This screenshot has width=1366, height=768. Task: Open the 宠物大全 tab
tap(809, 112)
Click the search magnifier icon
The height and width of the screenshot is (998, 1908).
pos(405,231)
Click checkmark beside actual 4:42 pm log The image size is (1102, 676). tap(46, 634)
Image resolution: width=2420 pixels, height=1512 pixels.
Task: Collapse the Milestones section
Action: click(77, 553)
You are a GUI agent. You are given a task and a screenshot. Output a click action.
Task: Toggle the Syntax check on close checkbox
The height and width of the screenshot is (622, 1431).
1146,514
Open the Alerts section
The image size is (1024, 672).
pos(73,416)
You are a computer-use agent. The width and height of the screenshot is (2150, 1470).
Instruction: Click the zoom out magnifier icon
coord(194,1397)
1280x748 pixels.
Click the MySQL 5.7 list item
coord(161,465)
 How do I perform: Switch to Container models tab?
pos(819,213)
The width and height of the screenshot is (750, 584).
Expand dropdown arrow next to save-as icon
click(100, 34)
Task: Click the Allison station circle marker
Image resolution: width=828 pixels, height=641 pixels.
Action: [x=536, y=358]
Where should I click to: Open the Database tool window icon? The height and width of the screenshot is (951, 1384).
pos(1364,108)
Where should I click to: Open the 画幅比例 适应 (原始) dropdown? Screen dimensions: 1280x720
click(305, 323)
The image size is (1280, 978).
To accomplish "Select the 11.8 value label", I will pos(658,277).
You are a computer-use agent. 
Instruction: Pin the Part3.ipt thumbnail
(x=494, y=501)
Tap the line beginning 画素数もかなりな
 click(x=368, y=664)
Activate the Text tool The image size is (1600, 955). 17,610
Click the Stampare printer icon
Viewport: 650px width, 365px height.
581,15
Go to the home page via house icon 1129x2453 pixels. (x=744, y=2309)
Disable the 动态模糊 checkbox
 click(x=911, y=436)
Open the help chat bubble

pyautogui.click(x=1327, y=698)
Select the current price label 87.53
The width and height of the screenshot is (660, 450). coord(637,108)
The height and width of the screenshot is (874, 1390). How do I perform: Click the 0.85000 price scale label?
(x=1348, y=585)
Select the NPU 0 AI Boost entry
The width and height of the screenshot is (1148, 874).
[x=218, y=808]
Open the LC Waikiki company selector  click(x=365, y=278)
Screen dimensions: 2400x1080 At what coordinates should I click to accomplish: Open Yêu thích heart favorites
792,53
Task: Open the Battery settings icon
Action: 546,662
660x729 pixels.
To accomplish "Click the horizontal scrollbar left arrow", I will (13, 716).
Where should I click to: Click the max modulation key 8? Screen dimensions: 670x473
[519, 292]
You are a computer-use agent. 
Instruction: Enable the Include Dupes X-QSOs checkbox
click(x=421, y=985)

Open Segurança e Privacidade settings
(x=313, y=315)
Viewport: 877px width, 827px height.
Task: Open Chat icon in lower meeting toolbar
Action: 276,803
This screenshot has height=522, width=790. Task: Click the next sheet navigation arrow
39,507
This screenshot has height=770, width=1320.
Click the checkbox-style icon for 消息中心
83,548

○ ○ ○ ○ ○

Tujuan Tugas ::
Salin seluruh entri di atas baris demi baris tanpa mengubah satu karakter pun.

Hasil Latihan ::
This screenshot has width=1366, height=768. Task: Open the 宠物大全 tab
tap(809, 112)
Click the search magnifier icon
The height and width of the screenshot is (998, 1908).
pos(405,231)
Click checkmark beside actual 4:42 pm log The image size is (1102, 676). tap(46, 634)
Image resolution: width=2420 pixels, height=1512 pixels.
Task: Collapse the Milestones section
Action: click(77, 553)
You are a GUI agent. You are given a task and a screenshot. Output a click action.
Task: Toggle the Syntax check on close checkbox
The height and width of the screenshot is (622, 1431).
1146,514
Open the Alerts section
The image size is (1024, 672).
pos(73,416)
You are a computer-use agent. The width and height of the screenshot is (2150, 1470).
Instruction: Click the zoom out magnifier icon
coord(194,1397)
1280x748 pixels.
Click the MySQL 5.7 list item
coord(161,465)
 How do I perform: Switch to Container models tab?
pos(819,213)
The width and height of the screenshot is (750, 584).
Expand dropdown arrow next to save-as icon
click(100, 34)
Task: Click the Allison station circle marker
Image resolution: width=828 pixels, height=641 pixels.
Action: [x=536, y=358]
Where should I click to: Open the Database tool window icon? The height and width of the screenshot is (951, 1384).
pos(1364,108)
Where should I click to: Open the 画幅比例 适应 (原始) dropdown? Screen dimensions: 1280x720
click(305, 323)
The image size is (1280, 978).
To accomplish "Select the 11.8 value label", I will pos(658,277).
You are a computer-use agent. 
Instruction: Pin the Part3.ipt thumbnail
(x=494, y=501)
Tap the line beginning 画素数もかなりな
 click(x=368, y=664)
Activate the Text tool The image size is (1600, 955). 17,610
Click the Stampare printer icon
Viewport: 650px width, 365px height.
581,15
Go to the home page via house icon 1129x2453 pixels. (x=744, y=2309)
Disable the 动态模糊 checkbox
 click(x=911, y=436)
Open the help chat bubble

pyautogui.click(x=1327, y=698)
Select the current price label 87.53
The width and height of the screenshot is (660, 450). coord(637,108)
The height and width of the screenshot is (874, 1390). How do I perform: Click the 0.85000 price scale label?
(x=1348, y=585)
Select the NPU 0 AI Boost entry
The width and height of the screenshot is (1148, 874).
[x=218, y=808]
Open the LC Waikiki company selector  click(x=365, y=278)
Screen dimensions: 2400x1080 At what coordinates should I click to accomplish: Open Yêu thích heart favorites
792,53
Task: Open the Battery settings icon
Action: 546,662
660x729 pixels.
To accomplish "Click the horizontal scrollbar left arrow", I will (13, 716).
Where should I click to: Click the max modulation key 8? Screen dimensions: 670x473
[519, 292]
You are a computer-use agent. 
Instruction: Enable the Include Dupes X-QSOs checkbox
click(x=421, y=985)

Open Segurança e Privacidade settings
(x=313, y=315)
Viewport: 877px width, 827px height.
Task: Open Chat icon in lower meeting toolbar
Action: 276,803
This screenshot has height=522, width=790. Task: Click the next sheet navigation arrow
39,507
This screenshot has height=770, width=1320.
Click the checkbox-style icon for 消息中心
83,548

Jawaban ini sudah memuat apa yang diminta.